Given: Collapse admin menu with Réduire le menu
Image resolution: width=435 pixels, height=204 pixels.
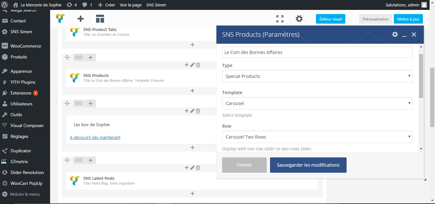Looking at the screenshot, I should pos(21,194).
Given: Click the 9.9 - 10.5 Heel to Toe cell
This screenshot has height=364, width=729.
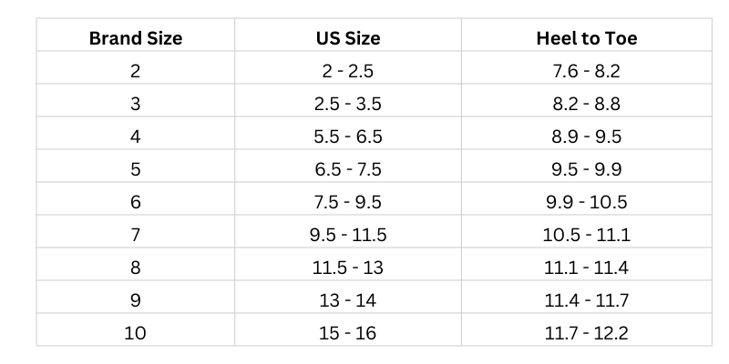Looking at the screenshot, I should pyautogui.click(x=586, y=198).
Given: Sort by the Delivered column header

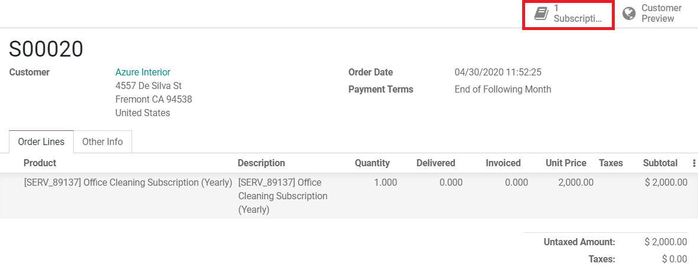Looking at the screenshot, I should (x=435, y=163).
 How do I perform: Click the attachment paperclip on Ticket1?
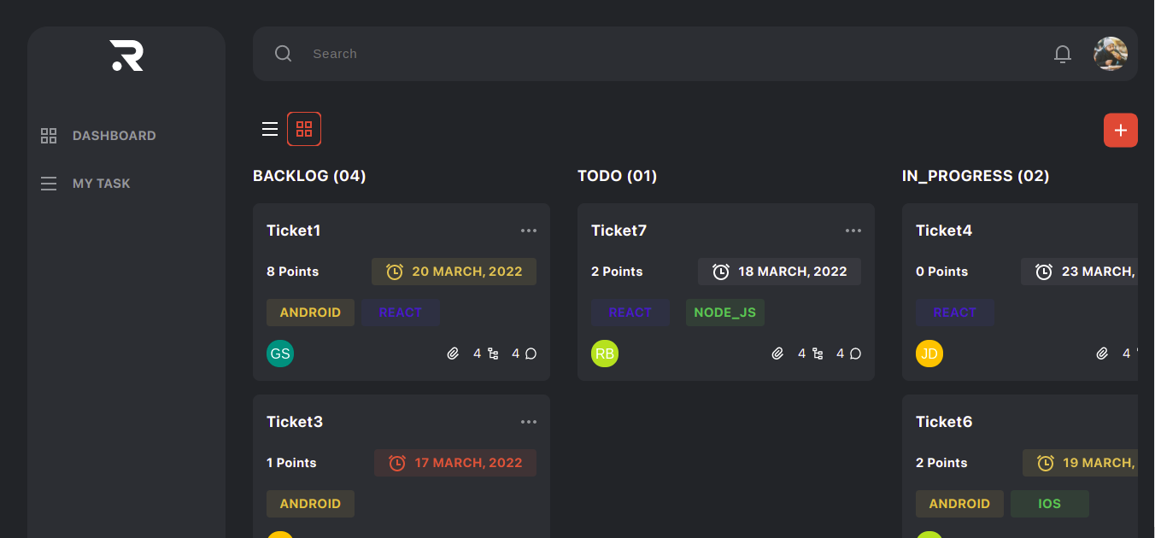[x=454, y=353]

++++++++++++++++++++

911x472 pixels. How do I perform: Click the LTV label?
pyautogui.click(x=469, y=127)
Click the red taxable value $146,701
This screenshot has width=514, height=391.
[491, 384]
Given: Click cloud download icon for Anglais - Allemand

++++++++++++++++++++

§ **DIRECTIONS**
Could you write out, exactly as they stand, only the lines above that begin at the line with "911x472 pixels. How" and stop after the line with "Given: Click cloud"?

§ **SOLUTION TO THE PROBLEM**
911x472 pixels. How do I perform: Click the LTV label?
pyautogui.click(x=469, y=127)
Click the red taxable value $146,701
This screenshot has width=514, height=391.
[491, 384]
Given: Click cloud download icon for Anglais - Allemand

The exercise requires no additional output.